History and loss. Memorial, presence, absence, futurity, recurrence, separation, failure: the longing for (lost?) history was present in the emphasis on contextualizing the desires of Shakespeare’s Tragic Women, of the incommensurate audience responses to disability on stage (William West), and of Ellen MacKay’s presentation outlining the continued relevance of Giulio Camillo’s theater of memory to the digital age’s anxiety about preserving, storing, and organizing information.* Indeed, history and its loss could just as easily have been slotted under the recurrence tab; we’re all probably familiar with the Renaissance’s anxiety about the meaning of history. Perhaps I mean to say that history itself is a recurrence; as Shakespeare paraphrases Ecclesiastes, “If there be nothing new, but that which is / hath been before,” reading history is the search to know “Whether we are mended, or whether better they / or whether revolution be the same.”
*This video, without explanation, signals the fascinating blend of digital and material that Prof. MacKay (as well as the other speakers at that session, Christopher Warren and Jentery Sayers) outlined. I won’t attempt to replicate MacKay’s compelling argument in its entirety; I’ll simply say that the video attempts what MacKay phrases as a “virtual archaeology of the sense of memory.”

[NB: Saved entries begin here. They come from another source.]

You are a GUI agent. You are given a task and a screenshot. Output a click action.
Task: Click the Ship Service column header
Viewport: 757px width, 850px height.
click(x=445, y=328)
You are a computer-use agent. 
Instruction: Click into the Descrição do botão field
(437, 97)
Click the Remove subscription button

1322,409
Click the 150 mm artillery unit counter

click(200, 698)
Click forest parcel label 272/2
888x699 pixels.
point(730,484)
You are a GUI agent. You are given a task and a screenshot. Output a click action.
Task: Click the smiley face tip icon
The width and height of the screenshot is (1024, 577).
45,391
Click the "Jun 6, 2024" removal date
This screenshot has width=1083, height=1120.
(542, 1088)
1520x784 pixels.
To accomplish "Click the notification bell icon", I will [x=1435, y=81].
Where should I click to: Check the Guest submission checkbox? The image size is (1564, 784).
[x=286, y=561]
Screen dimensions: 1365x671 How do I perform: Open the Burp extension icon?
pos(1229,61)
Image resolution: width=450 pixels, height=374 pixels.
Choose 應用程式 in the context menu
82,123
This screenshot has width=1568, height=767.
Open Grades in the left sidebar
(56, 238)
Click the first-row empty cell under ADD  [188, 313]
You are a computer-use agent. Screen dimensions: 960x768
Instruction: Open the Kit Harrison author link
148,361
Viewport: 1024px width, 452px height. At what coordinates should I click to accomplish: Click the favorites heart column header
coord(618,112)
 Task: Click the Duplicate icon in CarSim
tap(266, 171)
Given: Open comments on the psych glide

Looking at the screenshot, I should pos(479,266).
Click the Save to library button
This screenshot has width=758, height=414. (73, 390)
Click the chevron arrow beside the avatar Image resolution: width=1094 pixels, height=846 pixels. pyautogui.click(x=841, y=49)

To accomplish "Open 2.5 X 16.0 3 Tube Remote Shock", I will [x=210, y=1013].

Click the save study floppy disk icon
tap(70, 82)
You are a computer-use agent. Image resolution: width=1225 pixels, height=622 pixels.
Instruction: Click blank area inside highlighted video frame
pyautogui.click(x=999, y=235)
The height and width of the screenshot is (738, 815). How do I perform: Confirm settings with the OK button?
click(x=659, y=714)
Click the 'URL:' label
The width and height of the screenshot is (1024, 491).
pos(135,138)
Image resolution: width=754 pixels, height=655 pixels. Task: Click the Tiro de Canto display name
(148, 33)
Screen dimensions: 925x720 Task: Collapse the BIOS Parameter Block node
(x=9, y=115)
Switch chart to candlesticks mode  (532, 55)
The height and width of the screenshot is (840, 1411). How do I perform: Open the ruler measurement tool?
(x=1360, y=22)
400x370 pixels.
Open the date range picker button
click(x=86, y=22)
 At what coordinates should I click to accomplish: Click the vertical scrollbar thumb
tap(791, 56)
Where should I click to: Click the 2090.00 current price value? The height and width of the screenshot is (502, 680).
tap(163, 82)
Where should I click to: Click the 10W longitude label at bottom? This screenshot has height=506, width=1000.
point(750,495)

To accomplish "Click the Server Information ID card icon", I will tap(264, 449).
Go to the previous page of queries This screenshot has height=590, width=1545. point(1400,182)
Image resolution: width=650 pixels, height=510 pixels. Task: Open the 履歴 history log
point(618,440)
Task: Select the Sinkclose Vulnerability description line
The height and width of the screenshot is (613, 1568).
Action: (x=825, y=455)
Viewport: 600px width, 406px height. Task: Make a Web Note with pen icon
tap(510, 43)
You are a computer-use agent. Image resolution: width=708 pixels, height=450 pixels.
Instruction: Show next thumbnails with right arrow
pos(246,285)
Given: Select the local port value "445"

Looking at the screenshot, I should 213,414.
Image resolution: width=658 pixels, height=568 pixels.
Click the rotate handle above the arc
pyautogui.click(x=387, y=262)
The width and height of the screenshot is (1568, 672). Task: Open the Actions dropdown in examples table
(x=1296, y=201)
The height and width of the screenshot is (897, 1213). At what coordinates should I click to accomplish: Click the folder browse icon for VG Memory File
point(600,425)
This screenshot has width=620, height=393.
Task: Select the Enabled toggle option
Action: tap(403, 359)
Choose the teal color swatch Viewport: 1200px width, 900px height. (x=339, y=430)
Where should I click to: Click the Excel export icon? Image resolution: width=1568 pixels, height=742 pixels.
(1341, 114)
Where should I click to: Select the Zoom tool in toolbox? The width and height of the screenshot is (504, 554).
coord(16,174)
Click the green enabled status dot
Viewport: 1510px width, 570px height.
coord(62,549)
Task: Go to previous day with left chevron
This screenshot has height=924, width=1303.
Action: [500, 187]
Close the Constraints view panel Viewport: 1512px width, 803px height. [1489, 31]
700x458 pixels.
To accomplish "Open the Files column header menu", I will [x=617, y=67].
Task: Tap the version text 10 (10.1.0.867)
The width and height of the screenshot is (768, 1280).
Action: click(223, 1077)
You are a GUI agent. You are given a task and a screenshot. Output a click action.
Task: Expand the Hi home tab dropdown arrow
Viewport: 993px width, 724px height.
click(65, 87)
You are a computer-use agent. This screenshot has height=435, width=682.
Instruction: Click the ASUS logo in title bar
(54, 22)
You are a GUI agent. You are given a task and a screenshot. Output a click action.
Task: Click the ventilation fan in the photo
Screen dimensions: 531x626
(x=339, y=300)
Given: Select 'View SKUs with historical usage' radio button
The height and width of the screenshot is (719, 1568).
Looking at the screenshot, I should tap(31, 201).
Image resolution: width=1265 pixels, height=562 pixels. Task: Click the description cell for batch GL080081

Digital. I almost left out the digital, simply because it was omnipresent throughout the four days of the conference. (As a side note, the official hashtag was #shakeass2015, which I find absolutely delightful.) Yet it would be a mistake to neglect a thing simply because it is common (an argument that could also be made for vernacular literature, amirite??). At the very beginning of this reflection, I mentioned the shift from human to post-human: the human has (rightly) been revealed as an exclusionary category with the potential to oppress, exploit, and degrade. But what struck me at this meeting was the use of this relatively new understanding, and of new tools—such as digital visualization, joint digital and print editions, and databases making the locations of Early Modern London searchable—to advance traditional humanistic modes of inquiry. Notably, the Six Degrees of Francis Bacon project mapping Early Modern social relations (presented by Christopher Warren) uses digitally-modelled networks to produce a very humanist knowledge-object that anti-DHers would still value. In other words, digital projects are not abandoning the past, or distancing history, or making learning into the simplified, shiny, substanceless tidbits that undergraduates can easily consume (a clearly overblown accusation that nevertheless haunts efforts of digital humanities scholars [or perhaps I am simply ventriloquizing my own anxieties]): digital projects work to do what I think humanism and its scholars have always done. They/we strive to advance knowledge, and critical thinking about that knowledge; to incorporate the lessons of the past; to make the present and the future inhabitable.
Thus, I’d like to propose a new category: instead of humanist and post-humanist, let us use the terms “early humanist” and “late humanist” to designate the Renaissance and the 21st century, respectively. Because what I took away from #shakeass2015 is the knowledge that even as the papers presented focused on the posthuman, I found this conference to be one of the most human that I’ve attended, in the best possible senses of that word.